## WHAT IS EXPECTED:
Please print each record that follows precisely as it appears.

(SOURCE MATERIAL)

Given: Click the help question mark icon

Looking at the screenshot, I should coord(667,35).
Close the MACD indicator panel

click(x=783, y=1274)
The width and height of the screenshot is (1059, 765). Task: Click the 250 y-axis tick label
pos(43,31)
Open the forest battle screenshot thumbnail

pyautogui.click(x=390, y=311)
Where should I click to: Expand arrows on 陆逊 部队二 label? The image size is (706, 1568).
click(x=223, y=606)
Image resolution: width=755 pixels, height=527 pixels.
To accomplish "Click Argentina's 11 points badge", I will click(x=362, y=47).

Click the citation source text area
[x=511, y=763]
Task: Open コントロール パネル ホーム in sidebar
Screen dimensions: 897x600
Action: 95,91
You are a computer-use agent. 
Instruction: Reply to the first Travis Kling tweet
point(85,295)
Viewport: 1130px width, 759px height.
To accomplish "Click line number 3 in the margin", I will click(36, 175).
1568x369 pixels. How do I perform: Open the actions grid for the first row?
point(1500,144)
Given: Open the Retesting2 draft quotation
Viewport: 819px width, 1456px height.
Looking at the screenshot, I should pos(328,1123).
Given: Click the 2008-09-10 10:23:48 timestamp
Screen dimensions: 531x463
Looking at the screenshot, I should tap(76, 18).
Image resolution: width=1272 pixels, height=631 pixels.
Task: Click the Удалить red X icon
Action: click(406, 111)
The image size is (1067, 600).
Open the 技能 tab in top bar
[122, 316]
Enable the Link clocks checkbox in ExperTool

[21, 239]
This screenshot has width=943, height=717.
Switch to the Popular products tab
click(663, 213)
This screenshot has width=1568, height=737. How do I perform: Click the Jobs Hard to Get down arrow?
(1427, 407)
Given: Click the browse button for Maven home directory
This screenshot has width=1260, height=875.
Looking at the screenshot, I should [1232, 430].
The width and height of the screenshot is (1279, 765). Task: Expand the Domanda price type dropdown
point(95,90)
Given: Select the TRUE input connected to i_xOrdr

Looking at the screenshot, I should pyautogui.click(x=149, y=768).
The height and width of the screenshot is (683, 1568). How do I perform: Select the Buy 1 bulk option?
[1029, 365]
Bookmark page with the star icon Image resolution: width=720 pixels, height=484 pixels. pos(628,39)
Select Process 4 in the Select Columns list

(End SOURCE MATERIAL)

## ANSWER TO THE PROBLEM:
Given: Click the help question mark icon

Looking at the screenshot, I should coord(667,35).
Close the MACD indicator panel

click(x=783, y=1274)
The width and height of the screenshot is (1059, 765). Task: Click the 250 y-axis tick label
pos(43,31)
Open the forest battle screenshot thumbnail

pyautogui.click(x=390, y=311)
Where should I click to: Expand arrows on 陆逊 部队二 label? The image size is (706, 1568).
click(x=223, y=606)
Image resolution: width=755 pixels, height=527 pixels.
To accomplish "Click Argentina's 11 points badge", I will click(x=362, y=47).

Click the citation source text area
[x=511, y=763]
Task: Open コントロール パネル ホーム in sidebar
Screen dimensions: 897x600
Action: 95,91
You are a computer-use agent. 
Instruction: Reply to the first Travis Kling tweet
point(85,295)
Viewport: 1130px width, 759px height.
To accomplish "Click line number 3 in the margin", I will click(36, 175).
1568x369 pixels. How do I perform: Open the actions grid for the first row?
point(1500,144)
Given: Open the Retesting2 draft quotation
Viewport: 819px width, 1456px height.
Looking at the screenshot, I should pos(328,1123).
Given: Click the 2008-09-10 10:23:48 timestamp
Screen dimensions: 531x463
Looking at the screenshot, I should tap(76, 18).
Image resolution: width=1272 pixels, height=631 pixels.
Task: Click the Удалить red X icon
Action: click(406, 111)
The image size is (1067, 600).
Open the 技能 tab in top bar
[122, 316]
Enable the Link clocks checkbox in ExperTool

[21, 239]
This screenshot has width=943, height=717.
Switch to the Popular products tab
click(663, 213)
This screenshot has width=1568, height=737. How do I perform: Click the Jobs Hard to Get down arrow?
(1427, 407)
Given: Click the browse button for Maven home directory
This screenshot has width=1260, height=875.
Looking at the screenshot, I should [1232, 430].
The width and height of the screenshot is (1279, 765). Task: Expand the Domanda price type dropdown
point(95,90)
Given: Select the TRUE input connected to i_xOrdr

Looking at the screenshot, I should pyautogui.click(x=149, y=768).
The height and width of the screenshot is (683, 1568). How do I perform: Select the Buy 1 bulk option?
[1029, 365]
Bookmark page with the star icon Image resolution: width=720 pixels, height=484 pixels. pos(628,39)
Select Process 4 in the Select Columns list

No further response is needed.